Segment Start: Supplied records

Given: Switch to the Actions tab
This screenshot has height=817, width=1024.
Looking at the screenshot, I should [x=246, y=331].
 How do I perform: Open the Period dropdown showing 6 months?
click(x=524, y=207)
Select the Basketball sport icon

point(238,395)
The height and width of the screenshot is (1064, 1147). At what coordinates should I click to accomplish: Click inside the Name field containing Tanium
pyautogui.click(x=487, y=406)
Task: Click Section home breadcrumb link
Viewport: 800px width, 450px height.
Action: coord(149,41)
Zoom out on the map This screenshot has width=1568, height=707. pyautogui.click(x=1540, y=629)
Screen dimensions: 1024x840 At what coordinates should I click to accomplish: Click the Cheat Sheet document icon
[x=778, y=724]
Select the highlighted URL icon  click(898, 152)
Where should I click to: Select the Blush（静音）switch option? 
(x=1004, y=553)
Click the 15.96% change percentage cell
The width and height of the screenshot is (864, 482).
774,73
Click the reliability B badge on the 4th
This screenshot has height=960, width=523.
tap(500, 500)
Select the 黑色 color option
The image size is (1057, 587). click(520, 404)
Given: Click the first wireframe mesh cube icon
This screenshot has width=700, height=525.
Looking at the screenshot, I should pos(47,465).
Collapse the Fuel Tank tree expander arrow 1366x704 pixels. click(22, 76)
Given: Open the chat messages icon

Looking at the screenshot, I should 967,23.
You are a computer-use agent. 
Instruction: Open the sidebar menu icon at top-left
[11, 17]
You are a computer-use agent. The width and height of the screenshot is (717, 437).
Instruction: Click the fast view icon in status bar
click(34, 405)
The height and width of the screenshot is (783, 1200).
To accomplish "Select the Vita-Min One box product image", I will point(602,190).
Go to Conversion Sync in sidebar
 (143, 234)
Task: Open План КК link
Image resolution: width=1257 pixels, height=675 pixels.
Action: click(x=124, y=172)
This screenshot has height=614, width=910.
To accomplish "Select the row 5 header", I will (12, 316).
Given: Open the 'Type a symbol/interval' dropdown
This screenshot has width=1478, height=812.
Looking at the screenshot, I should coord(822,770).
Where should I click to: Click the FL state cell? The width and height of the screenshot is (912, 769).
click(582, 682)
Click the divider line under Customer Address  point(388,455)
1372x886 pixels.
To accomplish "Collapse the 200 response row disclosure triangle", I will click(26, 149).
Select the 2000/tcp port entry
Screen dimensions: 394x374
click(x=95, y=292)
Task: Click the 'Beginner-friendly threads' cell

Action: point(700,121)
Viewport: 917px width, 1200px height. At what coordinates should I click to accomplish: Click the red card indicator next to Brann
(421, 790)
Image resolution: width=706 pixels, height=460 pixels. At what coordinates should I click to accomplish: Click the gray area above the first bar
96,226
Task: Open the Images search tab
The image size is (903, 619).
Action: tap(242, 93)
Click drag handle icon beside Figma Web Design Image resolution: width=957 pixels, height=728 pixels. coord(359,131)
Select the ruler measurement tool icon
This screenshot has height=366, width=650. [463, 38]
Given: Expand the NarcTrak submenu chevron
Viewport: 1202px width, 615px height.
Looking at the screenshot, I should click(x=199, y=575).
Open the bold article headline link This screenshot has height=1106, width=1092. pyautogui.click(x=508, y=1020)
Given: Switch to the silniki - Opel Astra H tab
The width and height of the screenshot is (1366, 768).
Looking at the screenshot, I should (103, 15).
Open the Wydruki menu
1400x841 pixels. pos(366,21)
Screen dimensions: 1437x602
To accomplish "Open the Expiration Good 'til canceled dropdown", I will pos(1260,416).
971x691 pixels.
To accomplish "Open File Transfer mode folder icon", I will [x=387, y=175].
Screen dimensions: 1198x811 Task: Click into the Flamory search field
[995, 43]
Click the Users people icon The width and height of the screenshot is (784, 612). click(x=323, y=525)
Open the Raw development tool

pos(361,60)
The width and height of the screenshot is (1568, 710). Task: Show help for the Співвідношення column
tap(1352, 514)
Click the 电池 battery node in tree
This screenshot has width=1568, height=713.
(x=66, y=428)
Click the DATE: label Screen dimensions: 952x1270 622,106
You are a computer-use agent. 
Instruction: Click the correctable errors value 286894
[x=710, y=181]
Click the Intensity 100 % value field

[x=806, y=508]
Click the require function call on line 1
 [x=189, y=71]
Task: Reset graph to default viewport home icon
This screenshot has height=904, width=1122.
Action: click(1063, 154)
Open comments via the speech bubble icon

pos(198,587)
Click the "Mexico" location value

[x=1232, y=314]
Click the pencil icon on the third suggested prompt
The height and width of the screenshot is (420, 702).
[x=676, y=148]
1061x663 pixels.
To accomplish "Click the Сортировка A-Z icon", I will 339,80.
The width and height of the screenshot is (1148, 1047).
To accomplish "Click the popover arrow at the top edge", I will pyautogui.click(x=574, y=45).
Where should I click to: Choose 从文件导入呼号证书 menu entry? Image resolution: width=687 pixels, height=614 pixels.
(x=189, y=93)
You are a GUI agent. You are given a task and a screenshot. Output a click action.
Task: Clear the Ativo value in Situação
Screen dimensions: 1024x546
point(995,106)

Segment End: Supplied records

- **Exercise description**:
Transcribe the records above exactly, beginning at the line that contains "The image size is (903, 619)." and ending with the line that contains "Given: Expand the NarcTrak submenu chevron", both included, and nothing else.

- **The completed task**:
The image size is (903, 619).
Action: tap(242, 93)
Click drag handle icon beside Figma Web Design Image resolution: width=957 pixels, height=728 pixels. coord(359,131)
Select the ruler measurement tool icon
This screenshot has height=366, width=650. [463, 38]
Given: Expand the NarcTrak submenu chevron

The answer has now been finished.